◆ PROBLEM TO SOLVE
The output should consist solely of the line containing "ラーメン (85, 705)" and all lines after it through the final line of the entries below, reproduced exactly.

ENTRIES SHOWN section start

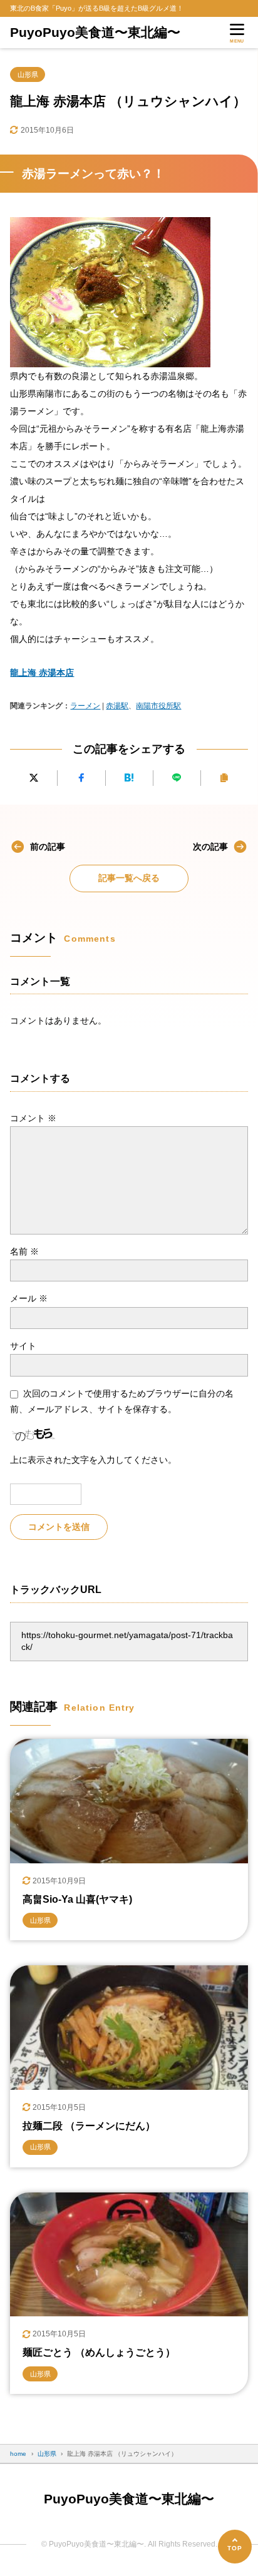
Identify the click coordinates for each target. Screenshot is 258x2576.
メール (29, 1298)
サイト (23, 1346)
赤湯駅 (117, 705)
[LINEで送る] (176, 778)
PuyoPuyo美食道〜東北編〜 (95, 32)
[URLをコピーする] (224, 778)
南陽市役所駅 (158, 705)
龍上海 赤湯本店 (42, 673)
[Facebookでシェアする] (81, 778)
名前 (24, 1251)
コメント (33, 1118)
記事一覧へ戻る (129, 878)
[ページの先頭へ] (235, 2546)
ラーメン (85, 705)
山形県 (28, 74)
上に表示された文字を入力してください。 (93, 1460)
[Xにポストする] (33, 778)
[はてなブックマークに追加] (129, 778)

ENTRIES SHOWN section end

◆ RESULT OF THIS EXERCISE
ラーメン (85, 705)
山形県 (28, 74)
上に表示された文字を入力してください。 (93, 1460)
[Xにポストする] (33, 778)
[はてなブックマークに追加] (129, 778)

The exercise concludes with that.